Work item:
If a line in the entries below includes "Given", pick it out and copy it.

Extracted material:

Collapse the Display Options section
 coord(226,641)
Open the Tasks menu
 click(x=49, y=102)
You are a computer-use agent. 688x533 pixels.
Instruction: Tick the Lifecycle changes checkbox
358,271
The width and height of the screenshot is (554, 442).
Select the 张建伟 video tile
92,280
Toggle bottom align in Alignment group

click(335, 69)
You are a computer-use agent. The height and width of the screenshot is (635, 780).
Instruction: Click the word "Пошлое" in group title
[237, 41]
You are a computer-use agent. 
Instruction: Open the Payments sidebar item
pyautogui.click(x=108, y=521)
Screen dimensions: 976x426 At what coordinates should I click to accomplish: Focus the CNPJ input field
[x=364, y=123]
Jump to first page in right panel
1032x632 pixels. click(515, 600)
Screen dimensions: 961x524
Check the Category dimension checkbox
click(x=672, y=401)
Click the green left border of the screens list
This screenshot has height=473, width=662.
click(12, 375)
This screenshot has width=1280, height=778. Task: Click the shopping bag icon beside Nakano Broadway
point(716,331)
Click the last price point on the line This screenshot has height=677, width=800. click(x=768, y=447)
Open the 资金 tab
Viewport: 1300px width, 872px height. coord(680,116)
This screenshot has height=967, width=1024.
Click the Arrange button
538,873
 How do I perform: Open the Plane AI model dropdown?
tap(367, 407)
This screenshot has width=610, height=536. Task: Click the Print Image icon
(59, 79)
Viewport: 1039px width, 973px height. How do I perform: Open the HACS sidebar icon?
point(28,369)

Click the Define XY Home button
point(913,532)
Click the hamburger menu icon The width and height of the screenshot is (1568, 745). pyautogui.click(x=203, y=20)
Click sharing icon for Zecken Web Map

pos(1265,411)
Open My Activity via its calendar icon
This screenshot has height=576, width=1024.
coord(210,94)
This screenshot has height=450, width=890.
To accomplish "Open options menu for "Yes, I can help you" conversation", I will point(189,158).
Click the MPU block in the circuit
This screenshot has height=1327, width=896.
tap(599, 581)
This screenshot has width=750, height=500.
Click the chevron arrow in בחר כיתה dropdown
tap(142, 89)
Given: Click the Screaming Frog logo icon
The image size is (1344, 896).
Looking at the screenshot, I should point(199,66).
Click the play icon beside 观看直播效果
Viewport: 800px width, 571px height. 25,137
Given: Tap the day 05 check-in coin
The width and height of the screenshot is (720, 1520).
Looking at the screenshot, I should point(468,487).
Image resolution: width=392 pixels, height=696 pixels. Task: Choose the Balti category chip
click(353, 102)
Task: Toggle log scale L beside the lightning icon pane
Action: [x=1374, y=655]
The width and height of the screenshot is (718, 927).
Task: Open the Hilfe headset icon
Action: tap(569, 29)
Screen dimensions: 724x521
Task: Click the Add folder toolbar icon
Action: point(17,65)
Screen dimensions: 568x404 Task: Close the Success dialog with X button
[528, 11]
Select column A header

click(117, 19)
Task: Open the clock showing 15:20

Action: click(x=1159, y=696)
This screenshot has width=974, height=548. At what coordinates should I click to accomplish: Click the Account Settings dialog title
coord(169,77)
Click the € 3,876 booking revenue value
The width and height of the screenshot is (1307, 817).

Task answer:
Given: Click the Screaming Frog logo icon
Given: Tap the day 05 check-in coin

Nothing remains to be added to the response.